Veja íntegra da nota.
"É na dor do luto e na esperança da luta por uma vida libertada do sistema prisional que a Pastoral Carcerária Nacional vem se posicionar frente a mais um massacre fruto do aprisionamento em massa, do descaso com vidas tidas como descartáveis, da ganância de empresas privadas e do genocídio protagonizado pelo Estado brasileiro.
Desde domingo, (26/05), quando 15 presos foram mortos no Complexo Penitenciário Anísio Jobim (Compaj), em Manaus, a contagem de corpos não cessou. Nesses últimos dias, ao menos 55 pessoas foram encontradas sem vida no Compaj e em outras três unidades prisionais do Amazonas: IPAT, CPDM 1 e UPP – sem contar o número de feridos -, em um episódio que nos remete diretamente à série de massacres de 2017.
Essas mortes não acontecem por conta da tão alardeada briga de facções, narrativa traiçoeira que despeja sobre parcelas da população prisional a responsabilidade por episódios que são as consequências inevitáveis de um sistema prisional cuja função principal é a produção de dor, sofrimento e mortes; e sim pela manutenção da lógica de encarceramento em massa e banalização das vidas, de aprisionar e exterminar uma população indesejável, em sua maioria pobre e negra, o que reafirma a responsabilidade inequívoca do Estado pela barbárie.

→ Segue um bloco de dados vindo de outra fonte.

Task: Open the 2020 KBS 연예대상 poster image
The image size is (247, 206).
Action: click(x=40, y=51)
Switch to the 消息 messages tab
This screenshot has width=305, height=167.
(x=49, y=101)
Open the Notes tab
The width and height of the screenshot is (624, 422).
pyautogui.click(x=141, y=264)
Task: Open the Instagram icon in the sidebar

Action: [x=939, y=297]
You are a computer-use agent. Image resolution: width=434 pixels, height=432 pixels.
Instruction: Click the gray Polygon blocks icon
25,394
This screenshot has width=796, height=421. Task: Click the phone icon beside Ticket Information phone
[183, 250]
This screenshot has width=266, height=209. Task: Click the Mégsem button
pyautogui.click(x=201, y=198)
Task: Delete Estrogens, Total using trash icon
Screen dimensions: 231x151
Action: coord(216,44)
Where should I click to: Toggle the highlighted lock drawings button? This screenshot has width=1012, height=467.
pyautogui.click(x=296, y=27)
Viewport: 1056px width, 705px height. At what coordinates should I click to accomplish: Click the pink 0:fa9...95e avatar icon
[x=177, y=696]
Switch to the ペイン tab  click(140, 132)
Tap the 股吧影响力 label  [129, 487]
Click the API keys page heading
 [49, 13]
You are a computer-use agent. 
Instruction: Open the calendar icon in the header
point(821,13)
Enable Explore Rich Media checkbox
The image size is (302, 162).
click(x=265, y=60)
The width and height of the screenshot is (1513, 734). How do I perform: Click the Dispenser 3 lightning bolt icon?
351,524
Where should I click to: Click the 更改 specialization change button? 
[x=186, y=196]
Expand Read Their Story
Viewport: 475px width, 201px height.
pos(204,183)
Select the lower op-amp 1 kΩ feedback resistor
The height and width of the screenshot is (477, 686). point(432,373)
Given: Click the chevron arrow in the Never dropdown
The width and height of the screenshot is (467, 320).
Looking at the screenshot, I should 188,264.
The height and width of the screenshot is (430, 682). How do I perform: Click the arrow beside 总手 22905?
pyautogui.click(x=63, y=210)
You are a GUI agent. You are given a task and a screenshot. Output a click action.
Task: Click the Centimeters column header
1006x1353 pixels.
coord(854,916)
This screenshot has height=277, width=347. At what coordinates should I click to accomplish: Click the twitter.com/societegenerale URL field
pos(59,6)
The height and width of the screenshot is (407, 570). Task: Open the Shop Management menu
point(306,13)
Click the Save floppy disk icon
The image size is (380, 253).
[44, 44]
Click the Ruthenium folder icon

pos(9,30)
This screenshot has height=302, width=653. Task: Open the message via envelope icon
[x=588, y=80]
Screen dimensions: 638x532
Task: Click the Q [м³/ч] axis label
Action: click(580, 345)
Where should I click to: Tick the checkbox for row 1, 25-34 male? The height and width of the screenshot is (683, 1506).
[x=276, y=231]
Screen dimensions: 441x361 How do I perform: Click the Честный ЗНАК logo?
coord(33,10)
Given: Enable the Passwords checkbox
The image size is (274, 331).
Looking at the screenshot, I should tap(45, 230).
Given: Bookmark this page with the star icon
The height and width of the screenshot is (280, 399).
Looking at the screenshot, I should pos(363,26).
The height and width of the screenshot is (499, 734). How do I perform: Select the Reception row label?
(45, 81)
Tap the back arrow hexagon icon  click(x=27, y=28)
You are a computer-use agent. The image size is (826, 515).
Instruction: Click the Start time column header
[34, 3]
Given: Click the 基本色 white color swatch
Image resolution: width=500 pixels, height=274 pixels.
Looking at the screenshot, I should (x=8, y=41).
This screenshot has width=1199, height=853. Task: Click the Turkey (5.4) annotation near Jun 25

Em nota feita em 2017, quando ao menos 56 presos foram mortos no Compaj, junto a outros 75 em outros presídios do Amazonas, Roraima e Rio Grande do Norte, a Pastoral Carcerária já afirmava: “Se a opção que alertávamos há tempos era pelo desencarceramento ou barbárie, o Estado de forma clara e reiterada optou pela barbárie.” Esta se materializa tanto nas violações cotidianas e nas mortes naturalizadas pelas estatísticas, como nos massacres em massa do passado e do presente. Como pontuado na época, “já não se trata mais de uma crise, mas de um projeto.”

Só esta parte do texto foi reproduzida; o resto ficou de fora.